CloudWatch composite alarms use these metrics to trigger alerts based on the SLO conditions.

The Lambda function is triggered by EventBridge instead of an S3 file save event. This is because when there is heavy traffic, multiple log files are saved to S3, which could result in the aggregation process being run multiple times unnecessarily.

We use RDS to store the aggregated results in order to reduce Athena scan costs. For more details on these optimizations and custom metric definitions, please refer to my presentation at JAWS PANKRATION 2024.

Results of the Implementation

Since we introduced this system, alert fatigue has significantly decreased. I personally noticed a reduction in the number of unnecessary alerts that required no action.

Additionally, the development team has become more invested in the reliability of the services.

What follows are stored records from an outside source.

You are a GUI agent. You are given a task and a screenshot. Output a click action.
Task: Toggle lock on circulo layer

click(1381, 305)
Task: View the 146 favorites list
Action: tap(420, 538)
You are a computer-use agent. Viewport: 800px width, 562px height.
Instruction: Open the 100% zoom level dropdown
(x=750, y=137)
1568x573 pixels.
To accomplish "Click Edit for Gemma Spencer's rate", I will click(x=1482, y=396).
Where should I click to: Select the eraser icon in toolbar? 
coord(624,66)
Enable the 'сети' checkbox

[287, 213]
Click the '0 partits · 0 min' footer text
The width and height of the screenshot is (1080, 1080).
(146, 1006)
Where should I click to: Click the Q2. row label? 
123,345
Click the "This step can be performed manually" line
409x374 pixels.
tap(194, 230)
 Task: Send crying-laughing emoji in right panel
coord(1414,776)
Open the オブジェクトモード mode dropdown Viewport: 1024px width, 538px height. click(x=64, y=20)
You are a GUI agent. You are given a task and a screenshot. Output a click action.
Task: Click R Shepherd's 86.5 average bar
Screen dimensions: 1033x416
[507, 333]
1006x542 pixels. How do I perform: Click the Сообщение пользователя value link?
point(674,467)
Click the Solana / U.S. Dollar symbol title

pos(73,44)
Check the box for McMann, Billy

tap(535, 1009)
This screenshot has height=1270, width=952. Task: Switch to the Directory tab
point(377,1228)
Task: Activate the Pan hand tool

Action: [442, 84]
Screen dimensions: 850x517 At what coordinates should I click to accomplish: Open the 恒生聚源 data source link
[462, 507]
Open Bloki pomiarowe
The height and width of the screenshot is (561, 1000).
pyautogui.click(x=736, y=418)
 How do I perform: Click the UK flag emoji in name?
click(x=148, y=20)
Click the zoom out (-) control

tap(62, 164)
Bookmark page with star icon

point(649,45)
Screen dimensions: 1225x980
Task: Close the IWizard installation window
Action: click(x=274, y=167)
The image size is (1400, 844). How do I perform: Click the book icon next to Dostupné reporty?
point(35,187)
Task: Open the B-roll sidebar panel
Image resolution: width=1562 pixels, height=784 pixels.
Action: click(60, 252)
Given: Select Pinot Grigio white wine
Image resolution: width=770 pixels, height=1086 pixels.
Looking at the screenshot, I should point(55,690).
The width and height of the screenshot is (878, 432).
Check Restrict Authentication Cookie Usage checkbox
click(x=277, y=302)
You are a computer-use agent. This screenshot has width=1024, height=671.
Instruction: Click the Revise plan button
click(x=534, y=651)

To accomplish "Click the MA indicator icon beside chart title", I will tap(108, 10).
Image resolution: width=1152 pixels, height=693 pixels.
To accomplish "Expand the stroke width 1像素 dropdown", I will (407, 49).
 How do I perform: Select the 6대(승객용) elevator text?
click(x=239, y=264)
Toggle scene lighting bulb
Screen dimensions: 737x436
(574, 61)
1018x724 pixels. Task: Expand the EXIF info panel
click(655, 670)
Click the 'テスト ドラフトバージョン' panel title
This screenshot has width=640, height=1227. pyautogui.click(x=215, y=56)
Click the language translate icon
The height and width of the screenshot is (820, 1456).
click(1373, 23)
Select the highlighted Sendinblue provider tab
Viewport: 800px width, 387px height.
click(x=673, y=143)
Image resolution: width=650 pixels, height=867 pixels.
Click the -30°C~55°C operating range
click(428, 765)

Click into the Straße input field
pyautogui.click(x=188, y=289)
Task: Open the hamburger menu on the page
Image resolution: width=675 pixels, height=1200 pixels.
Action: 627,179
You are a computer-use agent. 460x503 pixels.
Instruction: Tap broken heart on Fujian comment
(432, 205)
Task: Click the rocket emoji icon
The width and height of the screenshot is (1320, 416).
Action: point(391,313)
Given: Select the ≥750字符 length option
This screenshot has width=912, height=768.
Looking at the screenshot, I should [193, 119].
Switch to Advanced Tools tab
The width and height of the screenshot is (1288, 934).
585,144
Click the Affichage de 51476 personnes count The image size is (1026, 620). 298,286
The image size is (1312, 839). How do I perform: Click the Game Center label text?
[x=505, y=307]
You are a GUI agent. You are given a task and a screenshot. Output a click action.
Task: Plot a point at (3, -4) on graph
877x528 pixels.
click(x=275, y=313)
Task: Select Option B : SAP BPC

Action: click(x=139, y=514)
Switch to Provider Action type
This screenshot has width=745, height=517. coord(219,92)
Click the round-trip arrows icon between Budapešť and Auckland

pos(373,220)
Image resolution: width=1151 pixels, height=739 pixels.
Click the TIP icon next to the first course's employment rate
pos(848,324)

Now, when an alert is triggered, the team takes the initiative to tune performance or even revise the SLOs when necessary.

As of September 2023, this system is monitoring 7 services and 12 critical user journeys.

Operational Tips

To streamline operations, I developed an internal Terraform module that allows us to quickly accommodate additional monitoring requests from the development team. While the module itself is private, this is an actual example of its interface, which could be useful as a reference if you plan to implement a similar module.



module "slomon" {
  source = "git@github.com:enechange/terraform-modules.git//slomon-for-alb?ref=v0.53.0"

  environment_name              = "prod-enechange"
  alb_access_logs_s3_url        = local.alb_access_logs_s3_url
  sns_topic_names_for_paging    = ["cto-incident-enechange"]
  sns_topic_names_for_ticketing = ["cto-alert-enechange"]

  critical_user_journeys = {
    input1_submit = {
      http_method     = "POST"
      path            = "/try/input1_submit"
      dashboard_order = 1

      slo = {
        availability_target   = 95.0
        latency_p95_threshold = 4.0
        latency_p50_threshold = 3.0
      }
    }
  }
}

This Terraform module also includes Athena queries for analyzing historical data, allowing us to quickly set SLOs based on past performance.

Future Outlook

At present, this monitoring system meets all of our needs. However, if CloudWatch's Application Signals feature evolves to support the required conditions for SLO monitoring, this custom system may no longer be necessary. In that case, we would likely transition to a fully managed solution.

Likewise, if New Relic or Datadog introduce features that support the kind of SLO monitoring we need, we may consider switching to them. These APM tools generally offer better capabilities for diagnosing root causes of performance degradation compared to CloudWatch.

Ultimately, we will continue to assess the best solution for our needs and adapt our system as new tools and services emerge.